• Problem requirements
Please restate exactly the lines from the one holding "1220x806 pixels. Task: Open" to the end of the material, including both ends and excluding every picture.

════

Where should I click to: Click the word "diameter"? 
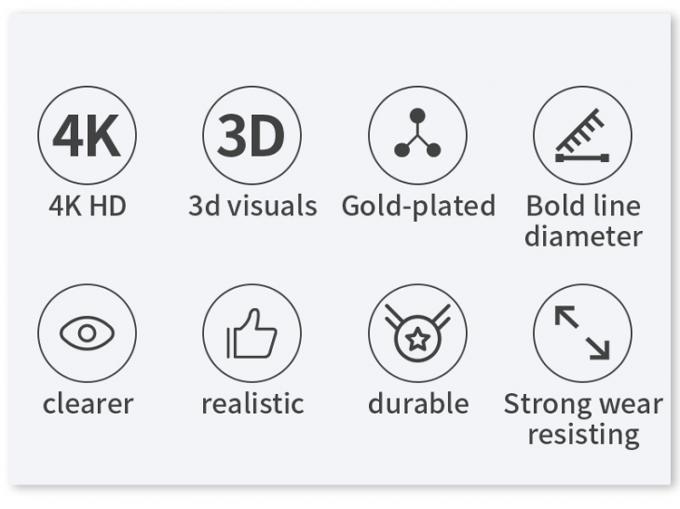tap(583, 237)
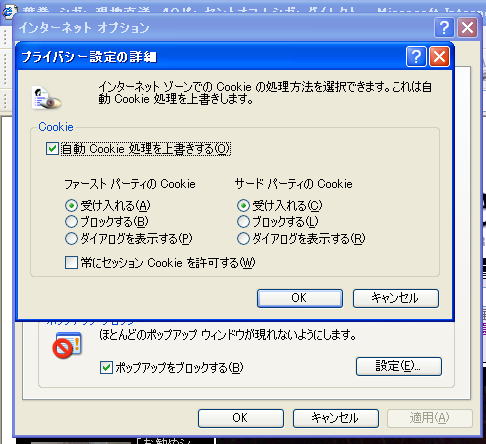
Task: Select third-party ブロックする(L) radio option
Action: click(x=243, y=222)
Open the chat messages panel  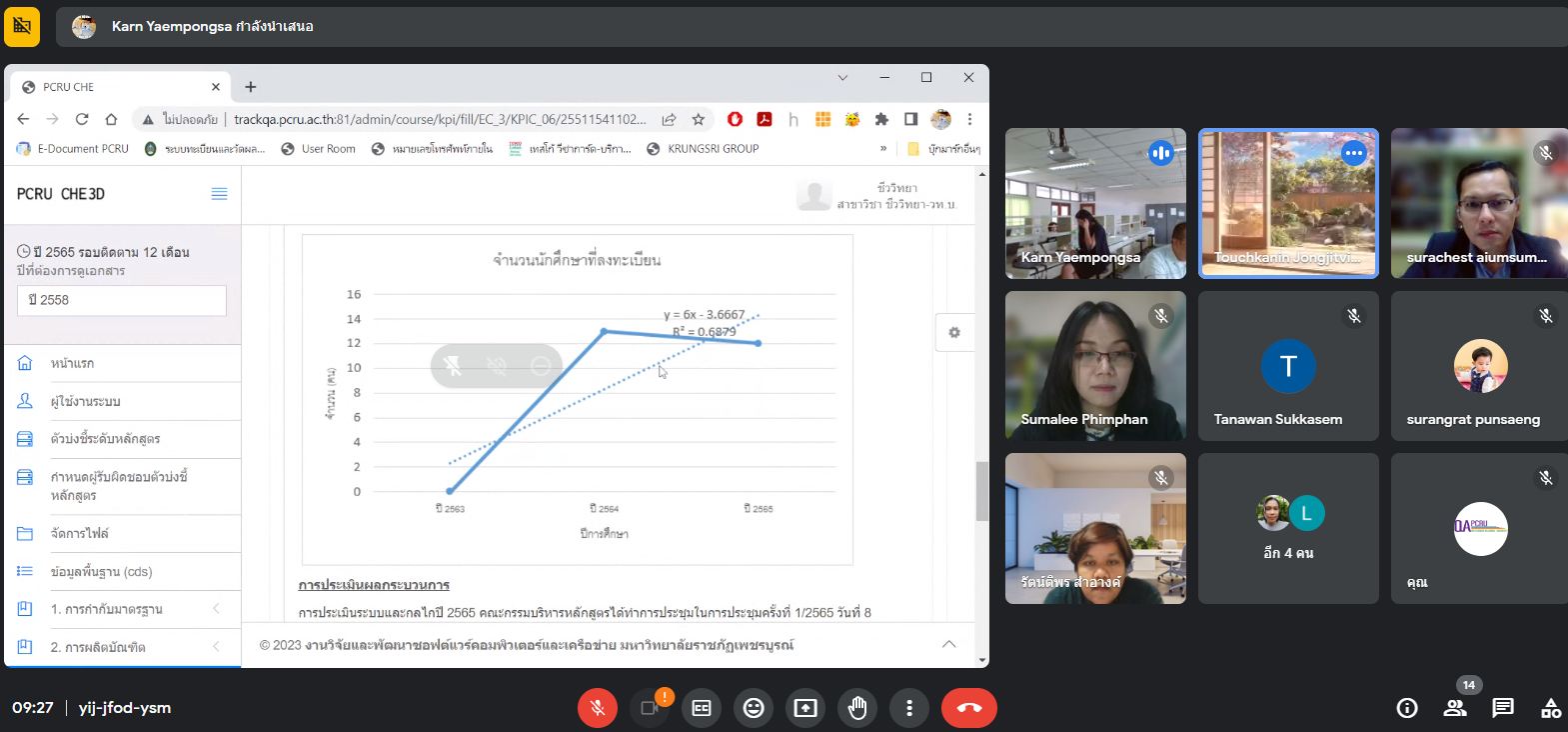[x=1503, y=708]
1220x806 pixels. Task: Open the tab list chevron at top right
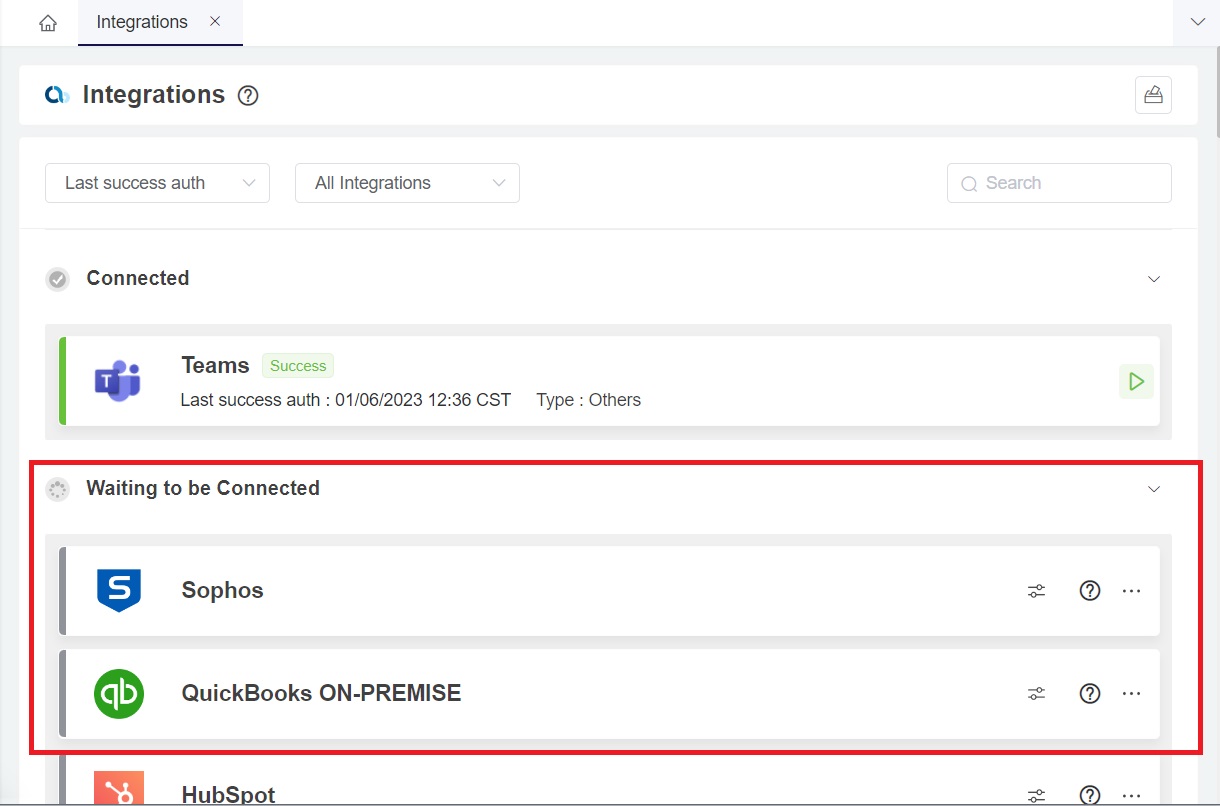coord(1196,22)
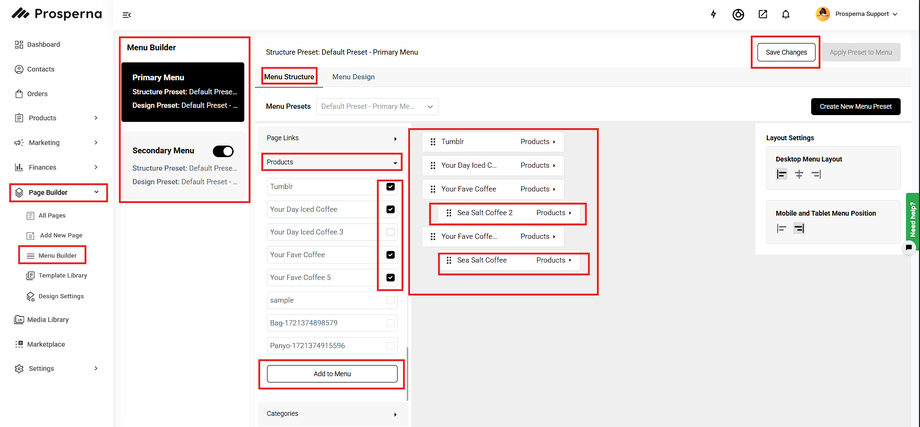This screenshot has width=920, height=427.
Task: Click the lightning bolt icon in header
Action: [x=713, y=15]
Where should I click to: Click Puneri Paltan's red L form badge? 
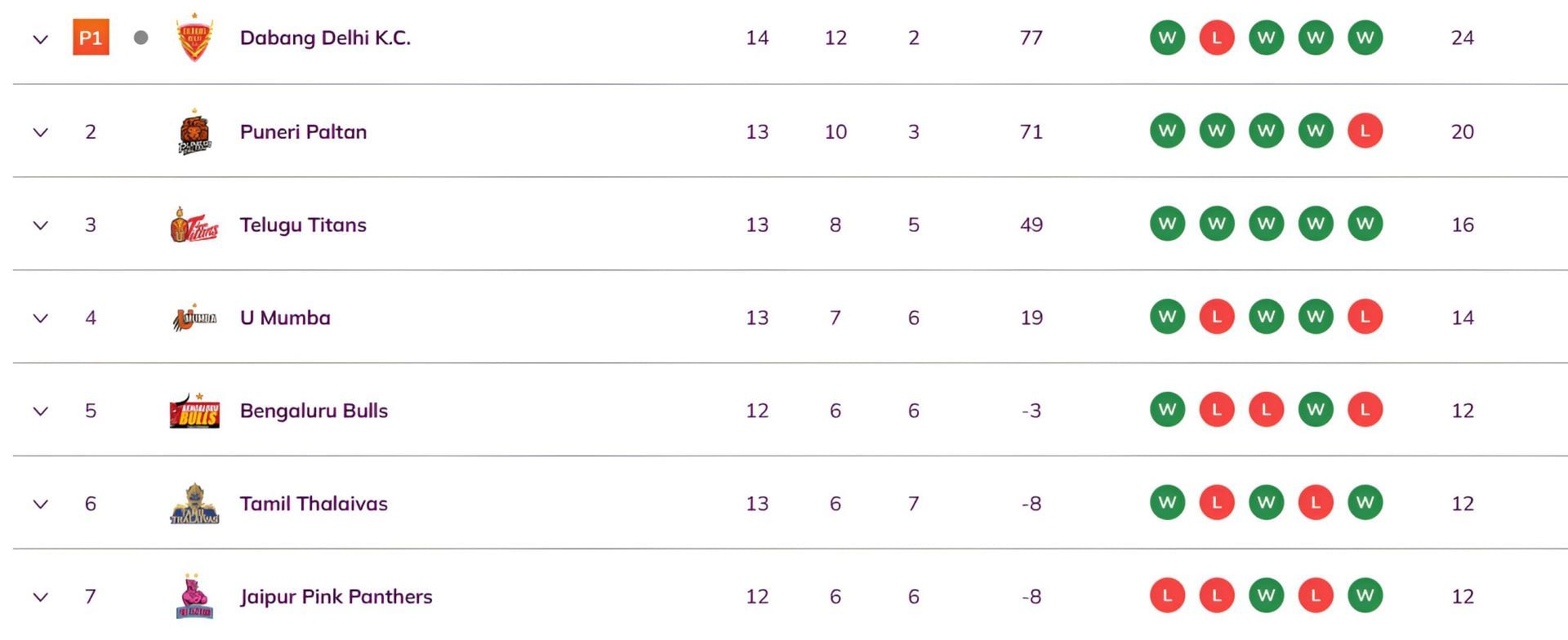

════

• Answer for this exercise
1220x806 pixels. Task: Open the tab list chevron at top right
coord(1196,22)
This screenshot has width=920, height=427.
Task: Click the lightning bolt icon in header
Action: [x=713, y=15]
Where should I click to: Click Puneri Paltan's red L form badge? 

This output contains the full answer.